▶ PROBLEM TO SOLVE
Please rewrite the stretch from "The appellants, Samwel" through "Peter Mwangi Mburu." in the robbery case passage below, putting "offensive weapons" in place of "dangerous weapons".

▶ TEXT PASSAGE
╔══
The appellants, Samwel Kamau Mungai (Mungai), Hezron Murigi Kimani (Kimani)andMichael Kamau Wangari (Wangari) were tried and convicted by the Chief Magistrate, Thika on the charge of robbery with violence contrary to section 296 (2) of the Penal Code. The particulars of the offence were that on the 29th April, 2000 at Nguthuro bus stage along Thika Kenol Highway the appellants with others not before the court while armed with dangerous weapons namely pangas and knives, robbed Peter Mwangi Mburu of cash Kshs.16,200/=, one jacket, one wrist watch make Omax and one leather belt all to the total value of Kshs.25,200/= and at or immediately after the time of such robbery injured the said Peter Mwangi Mburu.

The incident took place at 3 pm in broad day light. The complainant, Peter Mwangi Mburu (Mburu), who is a businessman, had gone to purchase some wooden chairs from a shop called “Mackenzie” along the aforesaid Thika Kenol Highway, where the incident is alleged to have taken place. He bought the chairs and with the help of the shop owner, James Gakuru Harun (Harun), loaded the same in his motor vehicle, and entered the vehicle to leave. Harun (PW 3) also entered the car on the passenger’s side. He was to take a lift to the Kabati Shopping Center. A third person Simon Kamande (PW 2) (Kamande), a student was in the back of the motor vehicle. Just as Mburu (PW 1) turned on the ignition someone put his hand through the window and grabbed the ignition key. He held a panga and knife in his hand. Meanwhile, two other people brandishing knives went to the passenger’s side of the motor vehicle and blocked Harun. They demanded money from Mburu. The 3rd appellant searched Mburu’s pockets, and took kshs.16,200/=, as well as a belt that Mburu was wearing. Meanwhile, the other two appellants robbed Harun of Kshs.1,100/=. The 1st appellant also stole Mburu’s jacket, and thereafter the appellants fled the scene. Mburu and Harun reported the incident to Kabati Police Station. In his report to the police, Harun identified the appellants by their nick names. In his evidence before the trial court he said he knew the three appellants. The first two were from his village, while the sister of the 3rd appellant worked in a local primary school. He had seen the 3rd appellant visit his sister on several occasions. Mburu, on the other hand, identified the 1st and 3rd appellant in an identification parade.
╚══
▶ DATA LINES
╔══
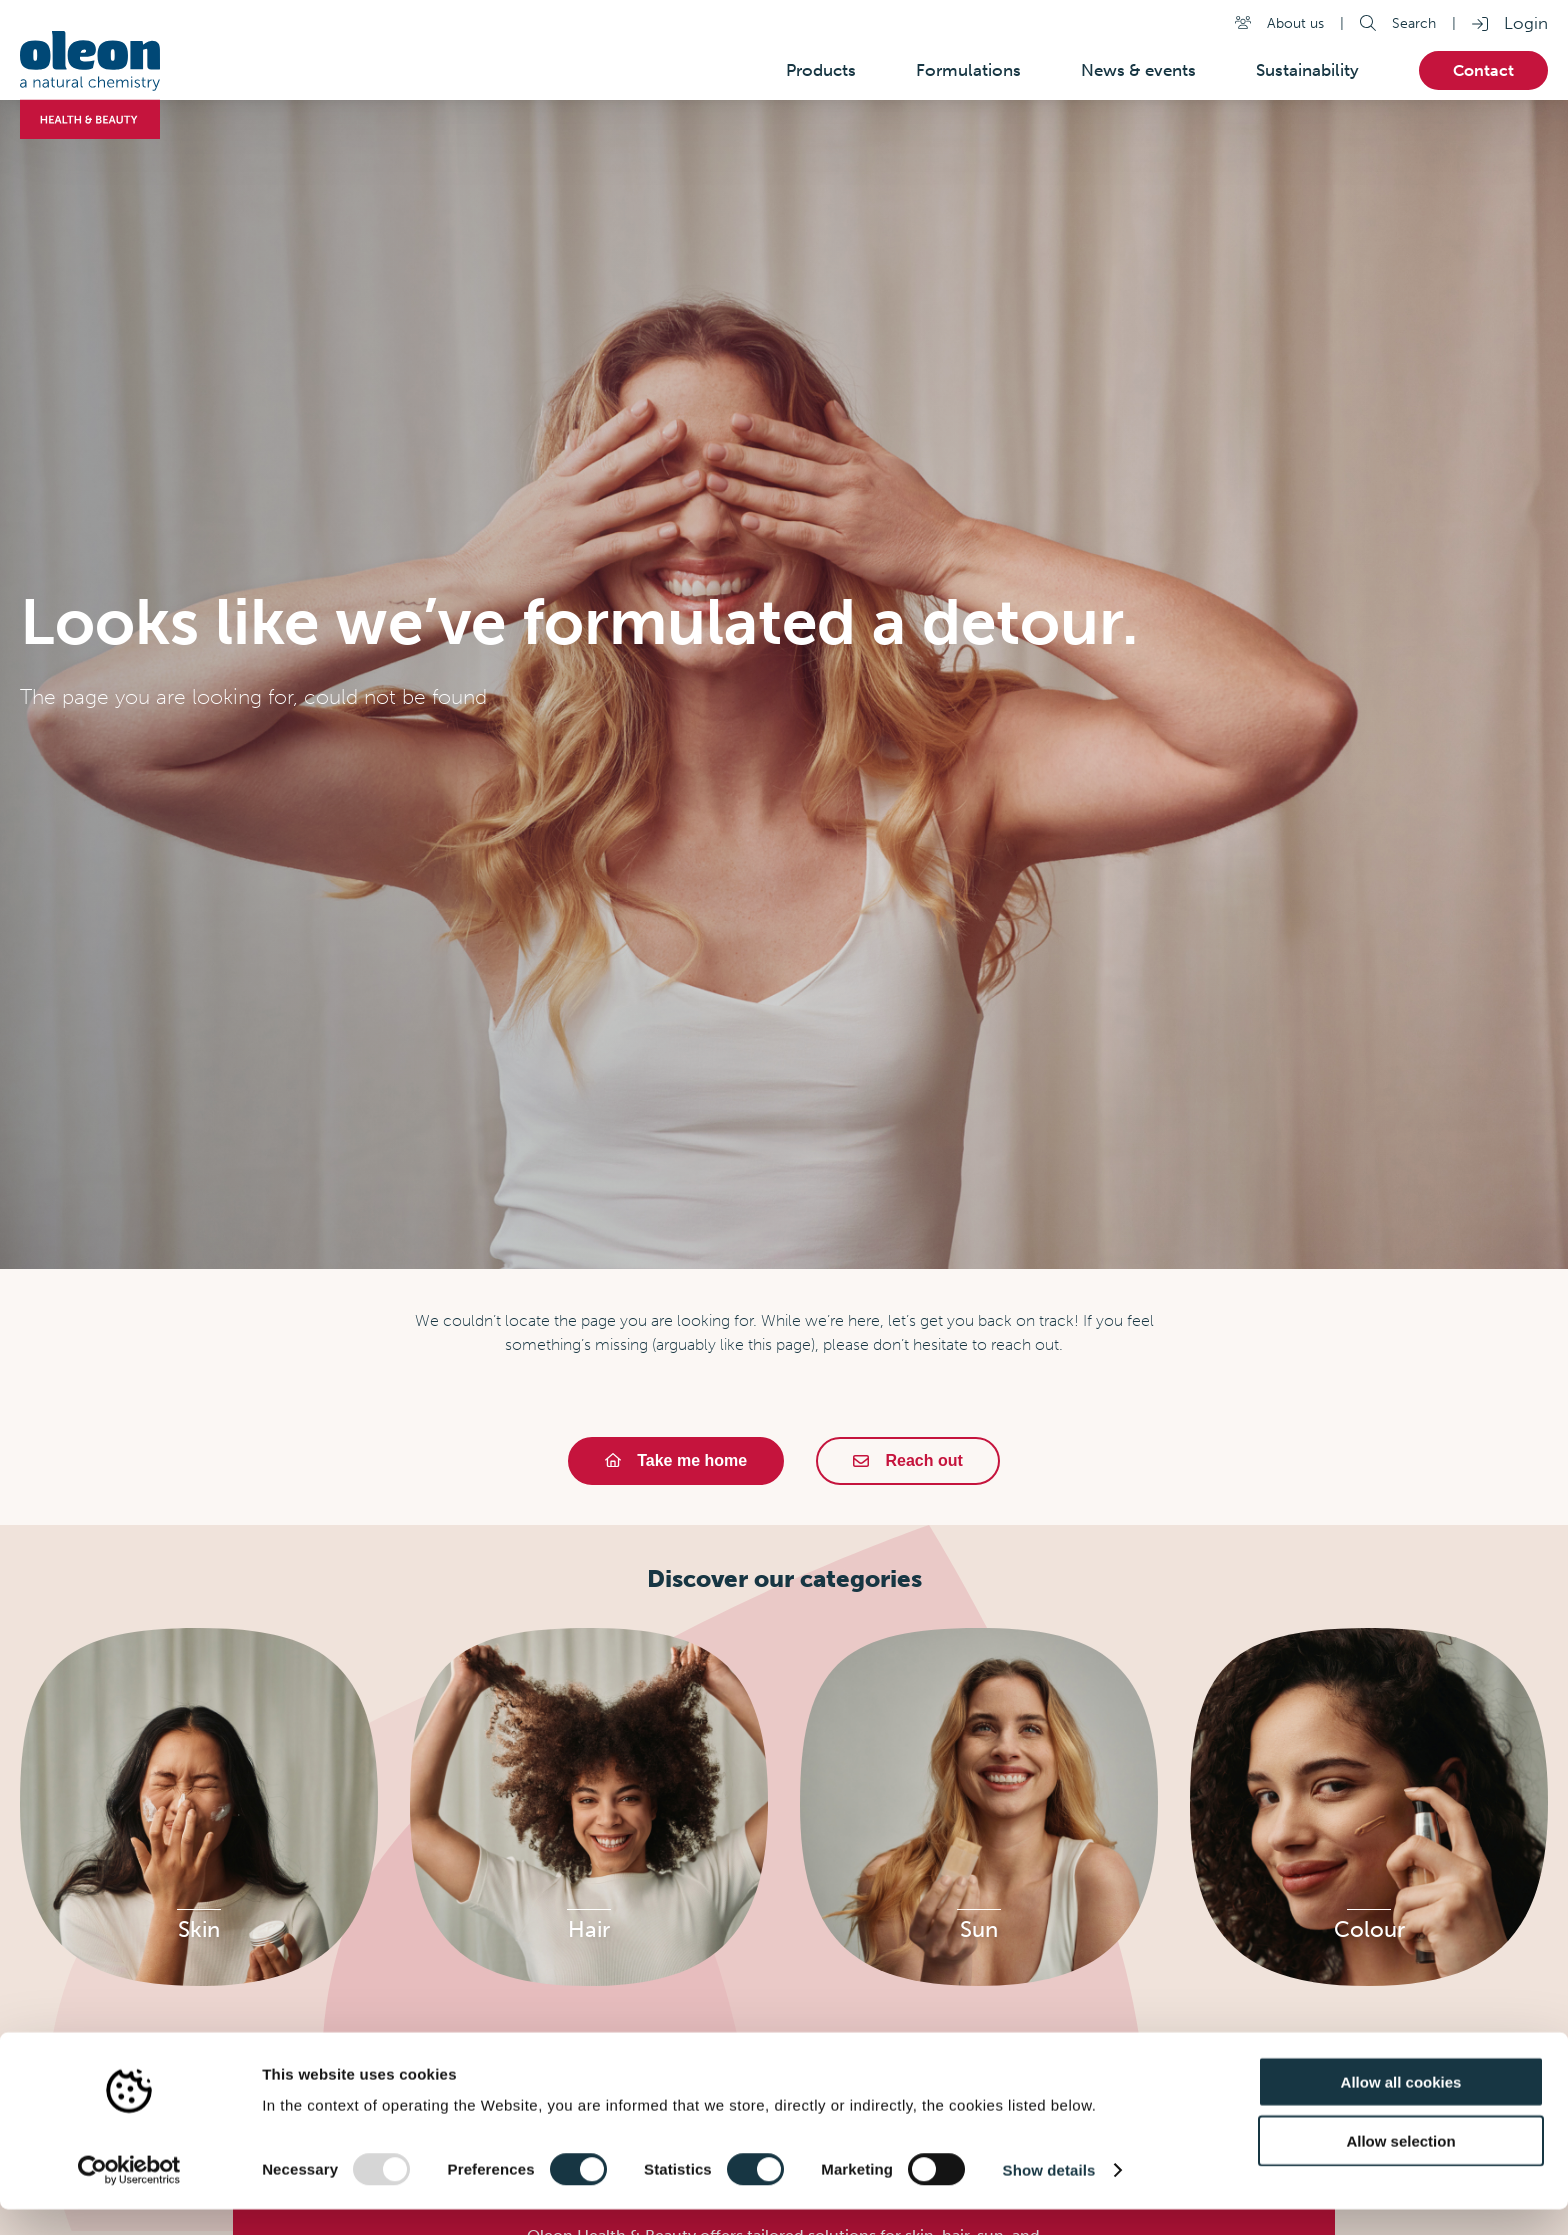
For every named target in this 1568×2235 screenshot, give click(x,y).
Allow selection (1400, 2166)
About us (1295, 23)
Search (1414, 23)
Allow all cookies (1401, 2107)
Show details (1049, 2195)
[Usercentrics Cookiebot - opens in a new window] (129, 2196)
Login (1526, 23)
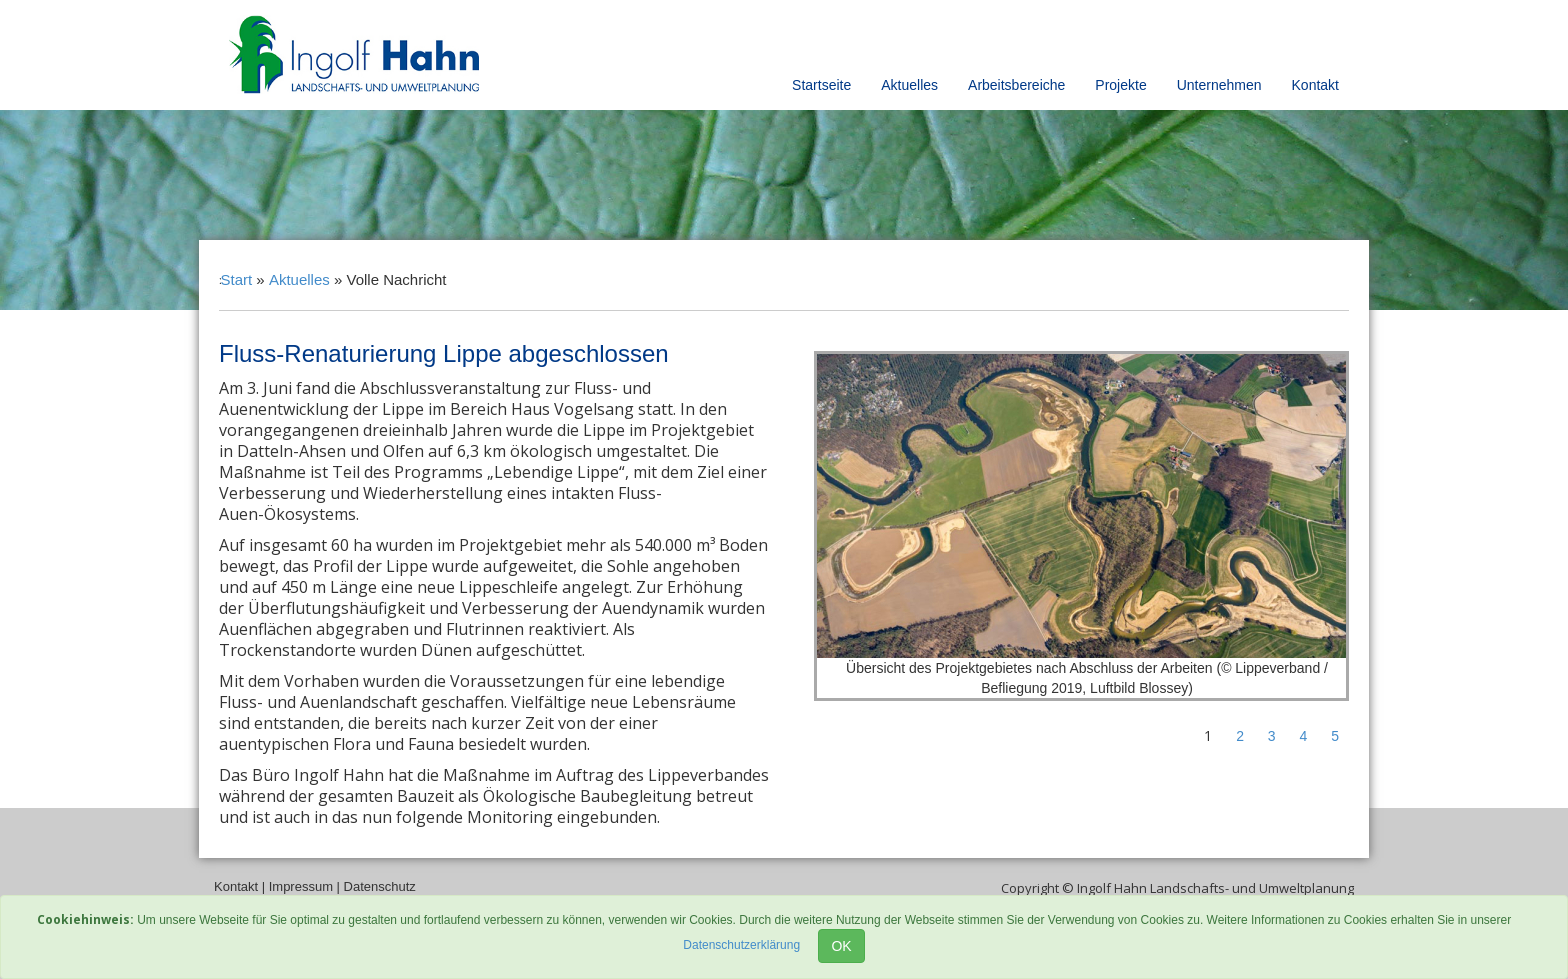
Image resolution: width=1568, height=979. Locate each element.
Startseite (821, 85)
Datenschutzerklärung (741, 945)
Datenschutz (380, 886)
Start (237, 279)
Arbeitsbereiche (1016, 85)
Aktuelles (909, 85)
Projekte (1120, 85)
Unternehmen (1219, 85)
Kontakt (1315, 85)
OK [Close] (841, 946)
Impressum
╚══
▶ OUTPUT OF THE TASK
The appellants, Samwel Kamau Mungai (Mungai), Hezron Murigi Kimani (Kimani)andMichael Kamau Wangari (Wangari) were tried and convicted by the Chief Magistrate, Thika on the charge of robbery with violence contrary to section 296 (2) of the Penal Code. The particulars of the offence were that on the 29th April, 2000 at Nguthuro bus stage along Thika Kenol Highway the appellants with others not before the court while armed with offensive weapons namely pangas and knives, robbed Peter Mwangi Mburu of cash Kshs.16,200/=, one jacket, one wrist watch make Omax and one leather belt all to the total value of Kshs.25,200/= and at or immediately after the time of such robbery injured the said Peter Mwangi Mburu.